Yes Rita, that’s exactly what I thought. All the crusty goodness without all the extra rolling! 🙂
Cheers, Zoë
Was just gifted the GF artisan bread book and am so eager to begin! I happen to be blessed with a steam oven in my home and would love some direction on how to use this as my method of steam in the recipes that require it. Thanks!
Hi Sarah,
Does the oven have a bread setting or do you have to do it manually?
Thanks, Zoë
Hi Zoe,
It is a wolf steam/convection oven. The optional settings are: steam, reheat, auto steam bake (has a graphic of bread!), convection, convection humid, convection steam.
Thanks.
It is definitely soup season here too in the Frozen Tundra. I make a boule daily. I want to try this tonight. Looks awesome! I am gifting six “bread kits” this Xmas that will include the basic artisan bread book (one gluten free,) Dutch ovens, Danish whisks, and food safe dough containers for Xmas this year.
Have a Merry Christmas!
Hi Cindy,
Thanks for the lovely note and for spreading the art of bread baking to your Christmas list!

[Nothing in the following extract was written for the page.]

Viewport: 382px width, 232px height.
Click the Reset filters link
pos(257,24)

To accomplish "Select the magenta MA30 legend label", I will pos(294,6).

Stay warm and happy baking! Zoë
I have access to craft brewers spent grains. Is it possible to incorporate these into your recipes? If so what would be the quantity per batch? Would any of the other ingredient amounts change? Thanks so much. Love your books.
Hi Sherry,
I have never used spent grains in our recipes, but I know that some of our readers have done so with success. I believe they added about a cup to the master recipe and perhaps a couple tablespoons of flour if the dough seems too wet.
Thanks, Zoë
Do you have to use a baking stone, or can you use a baking pan? What is the outcome for each of these?
Hi Fatten,
The baking stone conducts heat better, so it will help the initial rise in the oven and create a nicer crust, but you can certainly use a baking pan as well.